§ **Your goal**
Rewrite the material from the line with "Given: Click the Valérie Lauriers name label" up to and including the line with "Image resolution: width=1544", changing "name label" to "name tag" and leaving everything else as it stands. Output only those lines.

§ **Material for the task**
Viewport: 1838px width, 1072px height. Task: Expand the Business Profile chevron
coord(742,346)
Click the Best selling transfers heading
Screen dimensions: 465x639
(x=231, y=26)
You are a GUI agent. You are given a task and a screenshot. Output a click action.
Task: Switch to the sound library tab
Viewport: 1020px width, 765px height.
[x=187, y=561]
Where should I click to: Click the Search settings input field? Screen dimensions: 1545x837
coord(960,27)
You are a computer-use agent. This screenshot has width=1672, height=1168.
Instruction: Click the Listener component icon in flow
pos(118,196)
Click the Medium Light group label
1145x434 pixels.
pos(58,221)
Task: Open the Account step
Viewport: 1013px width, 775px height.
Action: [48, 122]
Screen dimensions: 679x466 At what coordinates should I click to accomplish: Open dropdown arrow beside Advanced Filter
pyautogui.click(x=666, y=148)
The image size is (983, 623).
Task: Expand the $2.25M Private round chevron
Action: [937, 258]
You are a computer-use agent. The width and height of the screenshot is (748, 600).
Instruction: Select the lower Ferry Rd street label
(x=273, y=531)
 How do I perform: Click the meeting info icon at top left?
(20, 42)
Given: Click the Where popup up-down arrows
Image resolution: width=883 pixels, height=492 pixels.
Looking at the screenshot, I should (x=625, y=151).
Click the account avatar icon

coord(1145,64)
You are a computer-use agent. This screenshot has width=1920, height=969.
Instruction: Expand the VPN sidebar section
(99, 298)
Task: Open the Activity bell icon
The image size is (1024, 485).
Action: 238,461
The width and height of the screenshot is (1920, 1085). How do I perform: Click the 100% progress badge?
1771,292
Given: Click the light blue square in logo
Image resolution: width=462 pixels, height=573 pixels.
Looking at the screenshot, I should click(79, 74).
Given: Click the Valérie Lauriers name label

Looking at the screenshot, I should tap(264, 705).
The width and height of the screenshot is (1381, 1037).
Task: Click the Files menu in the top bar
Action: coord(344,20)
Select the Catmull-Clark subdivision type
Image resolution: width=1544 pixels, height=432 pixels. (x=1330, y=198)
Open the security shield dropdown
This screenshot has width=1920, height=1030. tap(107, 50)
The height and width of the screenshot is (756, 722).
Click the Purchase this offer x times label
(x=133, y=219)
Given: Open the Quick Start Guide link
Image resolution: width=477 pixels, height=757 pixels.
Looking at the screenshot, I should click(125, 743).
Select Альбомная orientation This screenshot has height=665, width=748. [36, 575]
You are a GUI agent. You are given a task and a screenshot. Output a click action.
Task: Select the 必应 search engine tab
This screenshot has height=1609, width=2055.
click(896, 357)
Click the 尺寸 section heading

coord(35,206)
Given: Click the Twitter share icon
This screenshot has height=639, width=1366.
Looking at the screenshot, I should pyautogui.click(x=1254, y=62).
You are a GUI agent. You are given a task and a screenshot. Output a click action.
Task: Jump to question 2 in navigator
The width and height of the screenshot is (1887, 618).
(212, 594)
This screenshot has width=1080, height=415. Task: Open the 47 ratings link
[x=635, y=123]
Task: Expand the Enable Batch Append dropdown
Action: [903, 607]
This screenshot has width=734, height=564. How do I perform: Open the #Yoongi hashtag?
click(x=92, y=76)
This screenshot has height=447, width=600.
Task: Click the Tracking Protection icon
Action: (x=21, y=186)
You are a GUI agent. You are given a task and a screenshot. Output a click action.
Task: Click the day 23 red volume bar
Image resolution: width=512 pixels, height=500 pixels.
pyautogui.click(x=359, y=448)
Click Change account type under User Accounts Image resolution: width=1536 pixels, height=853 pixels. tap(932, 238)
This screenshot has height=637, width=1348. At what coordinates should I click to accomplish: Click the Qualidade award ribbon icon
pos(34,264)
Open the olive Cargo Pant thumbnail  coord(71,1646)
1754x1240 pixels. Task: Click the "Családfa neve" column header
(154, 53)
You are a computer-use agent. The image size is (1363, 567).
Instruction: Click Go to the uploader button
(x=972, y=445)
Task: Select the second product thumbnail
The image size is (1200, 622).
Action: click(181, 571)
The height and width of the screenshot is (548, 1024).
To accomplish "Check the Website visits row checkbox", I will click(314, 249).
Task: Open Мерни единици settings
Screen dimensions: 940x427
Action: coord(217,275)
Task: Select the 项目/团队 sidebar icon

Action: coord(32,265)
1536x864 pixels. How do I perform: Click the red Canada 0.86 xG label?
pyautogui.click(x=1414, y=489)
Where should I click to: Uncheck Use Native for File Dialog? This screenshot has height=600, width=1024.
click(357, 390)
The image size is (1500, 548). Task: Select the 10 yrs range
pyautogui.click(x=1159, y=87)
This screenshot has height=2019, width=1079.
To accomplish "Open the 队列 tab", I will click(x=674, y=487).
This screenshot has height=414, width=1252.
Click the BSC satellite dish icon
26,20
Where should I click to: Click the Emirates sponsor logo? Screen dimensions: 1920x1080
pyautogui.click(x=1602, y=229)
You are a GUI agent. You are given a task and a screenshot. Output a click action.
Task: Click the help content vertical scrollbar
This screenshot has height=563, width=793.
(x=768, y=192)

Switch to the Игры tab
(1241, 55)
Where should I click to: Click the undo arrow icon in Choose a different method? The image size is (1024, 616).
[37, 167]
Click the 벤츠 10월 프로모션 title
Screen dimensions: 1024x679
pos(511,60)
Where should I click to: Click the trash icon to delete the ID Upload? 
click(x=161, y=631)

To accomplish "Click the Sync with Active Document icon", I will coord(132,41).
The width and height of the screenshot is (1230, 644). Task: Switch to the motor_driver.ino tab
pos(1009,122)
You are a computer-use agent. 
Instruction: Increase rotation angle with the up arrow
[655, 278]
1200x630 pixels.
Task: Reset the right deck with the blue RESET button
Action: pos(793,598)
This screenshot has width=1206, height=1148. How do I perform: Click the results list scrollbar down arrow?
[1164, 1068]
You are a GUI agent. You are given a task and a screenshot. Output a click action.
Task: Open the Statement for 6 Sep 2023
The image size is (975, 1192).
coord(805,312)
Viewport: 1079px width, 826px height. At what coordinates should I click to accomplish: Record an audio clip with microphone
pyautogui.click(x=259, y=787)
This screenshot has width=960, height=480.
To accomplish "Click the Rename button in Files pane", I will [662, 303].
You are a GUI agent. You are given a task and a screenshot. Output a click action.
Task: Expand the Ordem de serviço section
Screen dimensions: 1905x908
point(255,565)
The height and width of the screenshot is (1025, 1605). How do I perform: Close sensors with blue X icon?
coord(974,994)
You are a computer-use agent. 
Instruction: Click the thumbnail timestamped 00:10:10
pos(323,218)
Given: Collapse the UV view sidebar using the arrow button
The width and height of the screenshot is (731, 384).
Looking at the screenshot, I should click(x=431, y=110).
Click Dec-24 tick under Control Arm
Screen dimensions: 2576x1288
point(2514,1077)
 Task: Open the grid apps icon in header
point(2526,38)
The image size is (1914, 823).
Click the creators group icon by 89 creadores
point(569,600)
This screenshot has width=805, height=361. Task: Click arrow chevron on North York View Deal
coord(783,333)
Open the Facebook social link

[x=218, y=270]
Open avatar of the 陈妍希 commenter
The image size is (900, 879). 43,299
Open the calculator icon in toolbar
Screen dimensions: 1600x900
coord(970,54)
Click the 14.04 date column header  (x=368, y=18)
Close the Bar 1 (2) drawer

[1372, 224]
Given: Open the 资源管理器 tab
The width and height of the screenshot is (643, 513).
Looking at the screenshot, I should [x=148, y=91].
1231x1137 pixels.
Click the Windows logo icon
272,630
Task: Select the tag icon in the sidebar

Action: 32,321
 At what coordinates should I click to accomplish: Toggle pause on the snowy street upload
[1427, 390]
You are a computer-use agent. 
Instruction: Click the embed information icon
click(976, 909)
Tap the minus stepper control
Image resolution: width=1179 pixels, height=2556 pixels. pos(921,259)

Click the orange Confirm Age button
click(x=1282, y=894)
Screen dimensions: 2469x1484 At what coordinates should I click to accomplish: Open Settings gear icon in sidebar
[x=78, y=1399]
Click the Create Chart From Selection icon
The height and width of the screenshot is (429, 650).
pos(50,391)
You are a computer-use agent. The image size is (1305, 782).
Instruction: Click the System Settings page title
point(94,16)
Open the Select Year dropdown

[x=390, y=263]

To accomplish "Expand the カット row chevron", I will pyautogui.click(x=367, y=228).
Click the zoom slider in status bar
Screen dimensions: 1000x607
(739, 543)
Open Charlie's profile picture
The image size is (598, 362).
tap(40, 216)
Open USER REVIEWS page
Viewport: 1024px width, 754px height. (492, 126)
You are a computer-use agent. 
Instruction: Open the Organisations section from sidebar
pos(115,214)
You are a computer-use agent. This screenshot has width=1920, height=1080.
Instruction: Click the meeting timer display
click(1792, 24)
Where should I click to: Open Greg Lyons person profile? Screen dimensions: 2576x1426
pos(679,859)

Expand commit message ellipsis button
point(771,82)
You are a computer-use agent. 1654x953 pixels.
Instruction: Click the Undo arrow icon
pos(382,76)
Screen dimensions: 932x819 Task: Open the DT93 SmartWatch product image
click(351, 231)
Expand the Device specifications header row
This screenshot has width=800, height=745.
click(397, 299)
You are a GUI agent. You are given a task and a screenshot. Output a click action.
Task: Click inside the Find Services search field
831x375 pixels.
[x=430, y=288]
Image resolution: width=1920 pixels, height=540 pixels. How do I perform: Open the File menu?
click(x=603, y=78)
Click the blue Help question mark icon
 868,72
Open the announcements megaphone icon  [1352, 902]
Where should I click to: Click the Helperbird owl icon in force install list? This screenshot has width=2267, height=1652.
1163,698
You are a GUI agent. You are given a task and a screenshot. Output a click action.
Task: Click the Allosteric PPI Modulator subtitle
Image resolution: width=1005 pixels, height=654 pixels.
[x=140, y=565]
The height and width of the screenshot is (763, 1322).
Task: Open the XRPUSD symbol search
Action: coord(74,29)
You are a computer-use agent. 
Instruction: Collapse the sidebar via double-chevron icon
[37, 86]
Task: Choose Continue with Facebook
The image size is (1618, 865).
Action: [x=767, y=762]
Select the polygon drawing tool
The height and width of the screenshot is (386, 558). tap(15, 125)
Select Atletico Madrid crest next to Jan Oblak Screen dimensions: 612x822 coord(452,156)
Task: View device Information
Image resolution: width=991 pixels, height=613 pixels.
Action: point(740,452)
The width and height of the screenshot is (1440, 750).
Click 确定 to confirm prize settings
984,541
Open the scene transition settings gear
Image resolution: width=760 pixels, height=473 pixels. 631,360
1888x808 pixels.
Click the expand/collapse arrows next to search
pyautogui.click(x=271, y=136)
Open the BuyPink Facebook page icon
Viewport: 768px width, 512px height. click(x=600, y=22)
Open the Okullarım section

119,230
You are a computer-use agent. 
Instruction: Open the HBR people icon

§ **Answer below**
Given: Click the Valérie Lauriers name tag

Looking at the screenshot, I should tap(264, 705).
The width and height of the screenshot is (1381, 1037).
Task: Click the Files menu in the top bar
Action: coord(344,20)
Select the Catmull-Clark subdivision type
Image resolution: width=1544 pixels, height=432 pixels. (x=1330, y=198)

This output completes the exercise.